Wednesday, March 16, 2011

Properly weighting social welfare functions

When it comes to evaluating optimal policies, one has to define a social welfare criterion. That is problematic as soon as there is heterogeneity. A popular criterion is Pareto Optimality, but this is a weak criterion in the sense that it is not very restricting. Or one can look at a political equilibrium, but this ignores how much people care about various policy outcomes. Another way that makes microeconomic theoreticians cringe is to add up the utility of everyone. They cringe because utility functions are only defined up to a Paretian transformation, and thus not comparable across individuals. But sometimes you have to find a way, and it is commonly assumed that all individuals have the same utility function, but potentially different utilities. Yet, adding utilities up has the drawback to the optimal policy will always be about equalizing income and consumption across individuals, because poorer ones have a higher marginal utility of consumption. But not all policies should be primarily about redistribution. The typical solution to this problem is to apply so-called Negishi weights, which essentially freezes the initial distribution of income, and thus allows to concentrate on the purpose on the policy.

Alexis Anagnostopoulos, Eva Carceles-Poveda and Yair Tauman offer a different solution to this problem. While Negishi amounts to weigh each individual by the inverse of her marginal utility at the maximal outcome, this results relies on the existence of complete markets. Under incomplete markets, the set of weights may be different. To give credit to the precise formulation of the problem, I quote the authors here:
We first define for every set of individual weights and for every social welfare function the contribution of every individual to the total welfare through the individual’s initial endowments. We then provide an axiomatic approach to the notion of the per unit contribution of every good and every individual, where the contribution of an individual to the total welfare is the total contribution of his initial endowments. We then define a set of individual weights to be proper iff the weighted utilities of every individual from this allocation are proportional to the contribution of the individual to the total welfare as defined by this set of weights.
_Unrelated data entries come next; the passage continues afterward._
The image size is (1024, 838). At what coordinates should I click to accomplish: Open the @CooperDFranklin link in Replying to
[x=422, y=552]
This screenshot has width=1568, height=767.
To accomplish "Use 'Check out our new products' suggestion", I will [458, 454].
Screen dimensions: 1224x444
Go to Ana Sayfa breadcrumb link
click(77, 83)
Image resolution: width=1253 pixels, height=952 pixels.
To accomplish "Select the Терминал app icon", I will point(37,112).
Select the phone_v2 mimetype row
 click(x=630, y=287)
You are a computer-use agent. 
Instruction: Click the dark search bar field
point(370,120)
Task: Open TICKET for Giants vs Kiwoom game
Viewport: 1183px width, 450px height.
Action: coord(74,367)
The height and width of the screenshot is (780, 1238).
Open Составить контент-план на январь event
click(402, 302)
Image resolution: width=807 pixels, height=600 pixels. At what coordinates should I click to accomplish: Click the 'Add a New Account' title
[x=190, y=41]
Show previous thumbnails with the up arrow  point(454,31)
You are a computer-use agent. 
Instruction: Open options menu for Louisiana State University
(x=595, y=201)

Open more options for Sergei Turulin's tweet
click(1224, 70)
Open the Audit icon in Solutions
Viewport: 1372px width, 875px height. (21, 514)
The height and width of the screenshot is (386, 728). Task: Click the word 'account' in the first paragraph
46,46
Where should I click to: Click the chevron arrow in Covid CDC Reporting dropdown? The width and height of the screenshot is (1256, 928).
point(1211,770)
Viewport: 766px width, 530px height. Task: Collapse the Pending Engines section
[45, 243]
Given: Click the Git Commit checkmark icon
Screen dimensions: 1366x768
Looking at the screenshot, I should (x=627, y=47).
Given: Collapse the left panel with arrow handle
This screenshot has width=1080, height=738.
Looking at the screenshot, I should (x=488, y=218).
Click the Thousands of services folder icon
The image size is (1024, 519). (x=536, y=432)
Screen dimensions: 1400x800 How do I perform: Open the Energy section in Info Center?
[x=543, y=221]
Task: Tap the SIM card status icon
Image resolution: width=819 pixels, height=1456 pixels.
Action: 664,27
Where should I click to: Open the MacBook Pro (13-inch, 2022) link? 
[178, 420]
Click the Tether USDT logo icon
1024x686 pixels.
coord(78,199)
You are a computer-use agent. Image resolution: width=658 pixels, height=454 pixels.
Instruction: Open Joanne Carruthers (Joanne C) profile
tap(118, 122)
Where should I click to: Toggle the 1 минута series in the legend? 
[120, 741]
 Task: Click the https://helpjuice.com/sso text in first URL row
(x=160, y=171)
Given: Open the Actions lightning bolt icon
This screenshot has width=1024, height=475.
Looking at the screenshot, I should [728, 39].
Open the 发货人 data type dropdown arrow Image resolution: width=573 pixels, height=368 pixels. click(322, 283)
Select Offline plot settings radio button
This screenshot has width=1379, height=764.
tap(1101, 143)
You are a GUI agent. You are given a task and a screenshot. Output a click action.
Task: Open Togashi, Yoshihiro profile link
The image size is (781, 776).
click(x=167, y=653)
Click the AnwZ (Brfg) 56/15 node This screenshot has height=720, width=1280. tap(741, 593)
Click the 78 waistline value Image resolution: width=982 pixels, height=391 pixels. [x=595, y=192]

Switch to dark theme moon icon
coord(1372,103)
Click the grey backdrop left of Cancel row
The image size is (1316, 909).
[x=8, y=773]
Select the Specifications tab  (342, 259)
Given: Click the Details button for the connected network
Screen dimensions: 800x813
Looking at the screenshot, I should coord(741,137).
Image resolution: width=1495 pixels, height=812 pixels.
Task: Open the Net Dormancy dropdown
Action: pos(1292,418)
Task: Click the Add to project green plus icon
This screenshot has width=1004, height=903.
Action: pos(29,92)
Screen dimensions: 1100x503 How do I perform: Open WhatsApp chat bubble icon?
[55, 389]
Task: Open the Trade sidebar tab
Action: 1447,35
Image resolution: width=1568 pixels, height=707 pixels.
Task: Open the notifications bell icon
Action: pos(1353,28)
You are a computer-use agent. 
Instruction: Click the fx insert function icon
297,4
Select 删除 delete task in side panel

The axiomatic approach consists of four axioms that characterize an elegant family of contribution mechanisms. The first axiom asserts that the per unit contribution should be independent of the units of measurement of the goods. The second asserts that if two (or more) goods play the same role in the welfare function, they should have the same per unit contribution. The third axiom asserts that if the welfare function can be broken into different components, then the per unit contribution of a given good is the sum of the per unit contributions arising from the different components. The last axiom guarantees that the per unit contribution is a continuous mapping with respect to an appropriate norm.

It is shown that every contribution mechanism that satisfies these four axioms is uniquely determined by a non negative measure on the unit interval. The selection of a specific contribution mechanism (or equivalently the selection of a specific nonnegative measure on the unit interval) determines for a given economy and a given set of weights a proper constrained efficient allocation and a proper set of weights.

This is a very exciting paper that should lay the foundation for a better assessment of policies than the silly adding up of utilities that is typically done.